Paige ambled into the waiting room and took stock of things. Marla Brennan claimed one corner, looking, as always, like she was trying to shit a cinder block. The Durbins staked out the other. Hopefully they hadn’t talked to one another. Everybody always worried about that first meeting, but it was usually at the hospital that things went to hell.
She gave the Durbins a quick once-over. Adoptive parents often didn’t realize how important it was to put their best foot forward on the big day, no matter how many times she told them. Gail got the message, though. She wore a long black skirt and an ivory silk blouse. And she even managed to unscruff her husband a bit—no holes in his jeans, and his plain, black T-shirt bore no references to Space Invaders or Blue Öyster Cult. She met so many couples in her line of work, and she always tried to figure out how they fit together. With the Durbins, the pieces didn’t seem to lock tight. Gail could use a cheeseburger or four, but she was beautiful in that dark, Sicilian way. He was all elbows, knees, and shaggy hair. Even with bonus points for the three-day stubble, he only brushed against handsome. Paige decided to start with the Durbins.
“Hi, Gail.”
Gail looked up from her notebook. Her eyes were darting, but she managed a smile. “Paige!”

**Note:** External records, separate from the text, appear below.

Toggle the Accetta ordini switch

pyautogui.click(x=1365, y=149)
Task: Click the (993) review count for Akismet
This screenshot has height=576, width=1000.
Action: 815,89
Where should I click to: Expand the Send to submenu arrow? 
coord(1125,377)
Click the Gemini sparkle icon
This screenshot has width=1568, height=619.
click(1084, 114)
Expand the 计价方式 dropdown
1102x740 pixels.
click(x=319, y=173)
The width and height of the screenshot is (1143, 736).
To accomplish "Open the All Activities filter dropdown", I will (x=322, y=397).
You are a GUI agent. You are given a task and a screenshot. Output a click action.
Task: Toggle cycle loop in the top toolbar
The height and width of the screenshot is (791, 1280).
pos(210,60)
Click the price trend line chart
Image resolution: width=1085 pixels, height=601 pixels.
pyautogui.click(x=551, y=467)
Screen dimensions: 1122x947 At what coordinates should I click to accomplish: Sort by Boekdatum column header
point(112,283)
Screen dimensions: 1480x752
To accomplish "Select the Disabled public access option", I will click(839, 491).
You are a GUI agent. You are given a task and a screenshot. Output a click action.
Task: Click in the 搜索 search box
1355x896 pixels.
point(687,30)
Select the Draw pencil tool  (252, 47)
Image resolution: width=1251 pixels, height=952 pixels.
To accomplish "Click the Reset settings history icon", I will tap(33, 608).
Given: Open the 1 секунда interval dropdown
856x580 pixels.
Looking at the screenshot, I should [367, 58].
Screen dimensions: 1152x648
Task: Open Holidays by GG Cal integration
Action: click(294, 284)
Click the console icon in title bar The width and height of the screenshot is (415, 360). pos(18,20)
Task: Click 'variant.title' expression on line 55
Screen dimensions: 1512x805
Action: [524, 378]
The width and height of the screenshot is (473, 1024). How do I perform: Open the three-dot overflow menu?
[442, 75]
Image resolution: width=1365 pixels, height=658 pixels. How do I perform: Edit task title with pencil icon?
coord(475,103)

Jon peered through his bangs. “Hey, Paige.”
Paige settled into the chair across from them. “How you guys doing?”
“Nervous,” Gail admitted.
Jon just nodded.
“That’s only natural.”
“How is she?” Gail asked.
“I checked in with the nurses,” Paige said. “I think we’ve got a bit of a wait ahead of us.”
“Do you have the adoption petition?”
Paige patted her bag. “Right here.”
“And when will you—”
“Henry will file it tomorrow.”
“What about the home study?”
“Next Friday.”
“What about—”
“Relax, Gail. It’s all handled. This is your big day. Try to enjoy it.”
Gail looked as if she wanted to argue, but nodded.
Paige glanced at Marla and then turned back to the Durbins. “Carli’s mom is over in the corner.”
“Yeah,” Jon said. “I introduced myself.”
Shit. Paige took a long look at him. He stared back with an intensity she hadn’t seen from him before. “How’d that go?”
Jon shrugged noncommittally. “What’s she doing here?”
Gail looked at him, puzzled. “She’s her mother.”
Jon frowned. “I mean, why isn’t she in the delivery room with Carli?”
Paige was wondering the same thing. “I’m not sure,” she said quietly, and then smiled in that way intended to help adoptive parents see that she was an experienced professional, trained to handle anything, to control the uncontrollable. “But I’m going to go sit with her and find out.”
Marla just grunted at Paige’s initial questions, so Paige pulled her yarn and needles from her bag, sat with her, waited her out. The mothers of birth mothers always responded in one of three ways: supportive, sad, or pissed off. The purple vein pulsing at Marla’s temple, the way she squeezed a crumpled coffee cup in her fist, told Paige she was dealing with anger. Gail’s parents arrived. Paul and Eleanor, if Paige remembered right. Marla studied the four of them for a long time, and then glared again out the window.
“It ain’t right what you done,” Marla said at last. She waved her hand toward the door, toward the Durbins. “All of this. It ain’t right.”
Paige counted three breaths before answering. “Carli came to us, Marla. She said she wasn’t ready to be a mother.”
“I guess she was ready to fuck.”
“It’s not my place to comment on that.” Paige looked sideways at Marla, tried to figure out what would work with this one. “All of that aside—do you think Carli’s ready to be a mother?”
Marla turned from the window and glared. “It ain’t your place to ask that neither.”
“It was an honest question,” she said. She softened her voice. “I want to know what you think.”
Marla tugged at her sweatshirt and looked at the door. “I don’t guess that anybody’s ready,” she said. “Least not till they have a baby.”
Paige could sense Marla remembering, and her gut told her that those memories were hard ones. She decided to let Marla stew in them, and they sat quietly like that for several long minutes.
“He came over.”
“Who? Jon?”
“He thinks his shit don’t stink.”
Paige looked up at the Durbins. Gail scowled at her mom. Jon sat two chairs away, studying his phone. Gail’s dad was taking photos of plants.
“They’re good people,” Paige said quietly.
Marla opened her mouth and closed it several times before she spoke. “I don’t give a shit what kinda people they are. They’re taking my grandbaby.”